Hukum nikah sirih secara aturan
agama adalah sah. Dan dihalalkan atau diperbolehkan jika sarat dan rukun
nikanya terpenuhi. Namun secara hukum yang berlaku di Negara kita tentang
perundang-undangan pernikahan itu tidak sah karena di dalam perundangan ada
yang tidak lengkap secara administrasi.
Dampak yang ditimbulkan dari nikah
sirih lebih banyak faktor kerugaiannya dibandingkan faktor keuntungannya.

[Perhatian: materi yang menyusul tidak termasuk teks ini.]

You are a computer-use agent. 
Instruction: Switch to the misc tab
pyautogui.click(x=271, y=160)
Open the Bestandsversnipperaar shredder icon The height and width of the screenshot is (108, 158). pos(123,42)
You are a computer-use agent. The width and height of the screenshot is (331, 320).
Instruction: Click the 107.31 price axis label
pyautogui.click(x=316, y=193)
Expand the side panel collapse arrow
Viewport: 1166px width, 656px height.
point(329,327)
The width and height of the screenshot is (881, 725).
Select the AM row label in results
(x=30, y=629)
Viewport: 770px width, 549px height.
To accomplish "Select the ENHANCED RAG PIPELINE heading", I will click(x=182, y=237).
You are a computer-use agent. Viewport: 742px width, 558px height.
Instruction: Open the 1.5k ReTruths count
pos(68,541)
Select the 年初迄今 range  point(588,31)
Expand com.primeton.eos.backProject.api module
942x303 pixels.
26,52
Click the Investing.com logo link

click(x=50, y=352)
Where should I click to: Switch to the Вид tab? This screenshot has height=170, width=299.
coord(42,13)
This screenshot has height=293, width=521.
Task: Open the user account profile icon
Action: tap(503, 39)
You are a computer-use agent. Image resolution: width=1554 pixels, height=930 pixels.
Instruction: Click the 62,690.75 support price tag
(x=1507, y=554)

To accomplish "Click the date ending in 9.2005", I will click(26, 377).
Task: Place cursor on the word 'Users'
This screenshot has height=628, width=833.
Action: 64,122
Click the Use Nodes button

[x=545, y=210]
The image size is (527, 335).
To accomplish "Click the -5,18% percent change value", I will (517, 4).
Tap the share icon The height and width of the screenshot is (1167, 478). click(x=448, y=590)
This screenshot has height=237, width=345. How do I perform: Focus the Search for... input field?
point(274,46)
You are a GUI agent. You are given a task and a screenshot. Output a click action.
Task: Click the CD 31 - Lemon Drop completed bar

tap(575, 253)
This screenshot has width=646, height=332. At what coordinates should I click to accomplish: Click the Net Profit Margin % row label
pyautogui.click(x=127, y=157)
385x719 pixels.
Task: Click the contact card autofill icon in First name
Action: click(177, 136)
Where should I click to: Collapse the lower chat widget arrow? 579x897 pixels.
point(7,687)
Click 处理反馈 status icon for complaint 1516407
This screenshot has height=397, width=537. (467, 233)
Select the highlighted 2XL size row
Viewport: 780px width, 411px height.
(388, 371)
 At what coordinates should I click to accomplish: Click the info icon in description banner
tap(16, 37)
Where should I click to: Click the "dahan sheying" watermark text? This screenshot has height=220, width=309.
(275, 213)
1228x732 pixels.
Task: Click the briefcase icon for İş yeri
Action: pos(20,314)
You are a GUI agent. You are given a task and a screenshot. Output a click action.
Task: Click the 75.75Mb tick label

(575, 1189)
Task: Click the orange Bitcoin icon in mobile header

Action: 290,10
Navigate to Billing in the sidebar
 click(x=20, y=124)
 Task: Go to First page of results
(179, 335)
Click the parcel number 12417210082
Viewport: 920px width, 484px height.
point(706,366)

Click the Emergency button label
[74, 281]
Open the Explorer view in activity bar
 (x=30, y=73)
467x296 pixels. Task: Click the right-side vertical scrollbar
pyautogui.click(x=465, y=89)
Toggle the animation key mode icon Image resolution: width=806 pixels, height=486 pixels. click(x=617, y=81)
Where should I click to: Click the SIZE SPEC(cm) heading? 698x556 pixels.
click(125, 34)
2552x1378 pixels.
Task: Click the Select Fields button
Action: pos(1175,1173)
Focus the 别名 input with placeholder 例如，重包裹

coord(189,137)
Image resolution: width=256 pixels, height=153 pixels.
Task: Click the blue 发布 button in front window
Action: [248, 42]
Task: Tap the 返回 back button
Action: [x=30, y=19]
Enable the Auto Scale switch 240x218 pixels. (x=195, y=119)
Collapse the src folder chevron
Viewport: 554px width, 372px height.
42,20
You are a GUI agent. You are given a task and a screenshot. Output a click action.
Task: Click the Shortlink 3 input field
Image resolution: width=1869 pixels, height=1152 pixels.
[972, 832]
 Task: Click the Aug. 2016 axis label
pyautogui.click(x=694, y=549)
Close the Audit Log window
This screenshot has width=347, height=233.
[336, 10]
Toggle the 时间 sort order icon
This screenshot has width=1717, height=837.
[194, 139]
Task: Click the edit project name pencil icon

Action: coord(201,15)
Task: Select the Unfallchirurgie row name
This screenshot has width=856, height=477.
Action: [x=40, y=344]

Kerugaian yang terbesar dari nikah siri berdampak pada pihak perempuan dan
anaknya untuk masa depannya.
Faktor yang melatarbelakangi adanya
nikah sirih yaitu
1) faktor ekonomi.
2) proses admisntrasi pernikahan
yang dianggap terlalu sukar.
3) bagi pria yang yang ingin menukah
lagi atau poligami tetap tidak mendapat persetujuan atau disetujui dari istri
ke pertama
4) dari awal baik siwanita atau pria
yang melakukan nikah siri mempunyai itikad tidak baik, hanya sekedar
menghalalkan hubungan persetubuhan saja.
B. Saran.
Kepada pemuda pemudi islam tidak
mengikuti tata cara perkawinan sirih karena dapat merugikan. Dan berusaha
menghindari pernikahan sirih. Juga kepada pemerintah melakukan penyuluhan dan
dapat menghimbau masyarakat tentang kerugian nikah siri.
DAFTAR
PUSTAKA
1. Soemiyati. 1986. Hukum Perkawinan Islam dan Undang –
Undang. Yogyakarta : Liberty.
2. Mushlihin Al-Hafizh .www.referensimakalah.com/2012/09/hukum-nikah-siri-menurut-pandangan-ulama.html
3.
Sidik,
Abdullah. 1983. Hukum Perkawinan Islam.Jakarta : Tintamas.